# [Instructions to follow]
Report each line in the items below that contains the string "coordinates", copying the whole line. Matches are case-sensitive.

# [Data rows]
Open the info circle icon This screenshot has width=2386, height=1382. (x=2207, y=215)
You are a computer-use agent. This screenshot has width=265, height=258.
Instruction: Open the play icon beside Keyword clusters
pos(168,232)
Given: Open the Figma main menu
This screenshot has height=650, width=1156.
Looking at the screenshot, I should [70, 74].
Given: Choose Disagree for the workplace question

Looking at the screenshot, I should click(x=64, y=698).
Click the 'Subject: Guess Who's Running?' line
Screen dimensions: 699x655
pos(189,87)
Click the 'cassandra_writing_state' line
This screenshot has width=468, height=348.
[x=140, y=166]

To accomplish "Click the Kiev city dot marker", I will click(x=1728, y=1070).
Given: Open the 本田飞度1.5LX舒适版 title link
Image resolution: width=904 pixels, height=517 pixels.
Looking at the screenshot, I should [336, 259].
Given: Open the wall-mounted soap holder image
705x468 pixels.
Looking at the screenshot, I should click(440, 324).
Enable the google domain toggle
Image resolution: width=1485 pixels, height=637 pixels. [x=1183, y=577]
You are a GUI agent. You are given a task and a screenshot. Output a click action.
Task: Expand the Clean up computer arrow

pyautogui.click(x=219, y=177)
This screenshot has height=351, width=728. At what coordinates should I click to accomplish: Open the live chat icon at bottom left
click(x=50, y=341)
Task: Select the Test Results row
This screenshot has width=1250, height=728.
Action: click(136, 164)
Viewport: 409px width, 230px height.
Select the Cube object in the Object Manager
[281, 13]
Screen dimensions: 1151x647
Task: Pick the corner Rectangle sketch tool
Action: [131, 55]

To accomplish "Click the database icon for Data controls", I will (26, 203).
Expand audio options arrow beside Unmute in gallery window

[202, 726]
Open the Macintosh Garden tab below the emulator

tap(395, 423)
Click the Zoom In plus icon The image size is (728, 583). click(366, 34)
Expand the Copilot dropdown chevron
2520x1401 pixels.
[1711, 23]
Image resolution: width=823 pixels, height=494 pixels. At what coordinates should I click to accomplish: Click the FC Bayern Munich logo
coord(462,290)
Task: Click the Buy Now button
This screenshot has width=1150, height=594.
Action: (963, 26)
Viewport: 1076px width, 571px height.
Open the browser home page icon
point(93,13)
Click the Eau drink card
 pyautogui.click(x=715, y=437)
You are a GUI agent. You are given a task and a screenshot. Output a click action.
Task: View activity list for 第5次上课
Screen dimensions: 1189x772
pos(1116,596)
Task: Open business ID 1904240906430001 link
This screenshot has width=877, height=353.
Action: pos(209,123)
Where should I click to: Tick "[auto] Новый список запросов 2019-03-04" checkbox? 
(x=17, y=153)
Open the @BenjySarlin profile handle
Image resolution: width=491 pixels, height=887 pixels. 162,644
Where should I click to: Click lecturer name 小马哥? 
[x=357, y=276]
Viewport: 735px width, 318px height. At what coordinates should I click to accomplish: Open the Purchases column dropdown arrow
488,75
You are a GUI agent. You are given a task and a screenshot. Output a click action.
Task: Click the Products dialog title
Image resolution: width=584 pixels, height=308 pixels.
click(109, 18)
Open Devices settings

# [Exercise response]
This screenshot has height=351, width=728. At what coordinates should I click to accomplish: Open the live chat icon at bottom left
Image resolution: width=823 pixels, height=494 pixels. At what coordinates should I click to accomplish: Click the FC Bayern Munich logo
Viewport: 735px width, 318px height. At what coordinates should I click to accomplish: Open the Purchases column dropdown arrow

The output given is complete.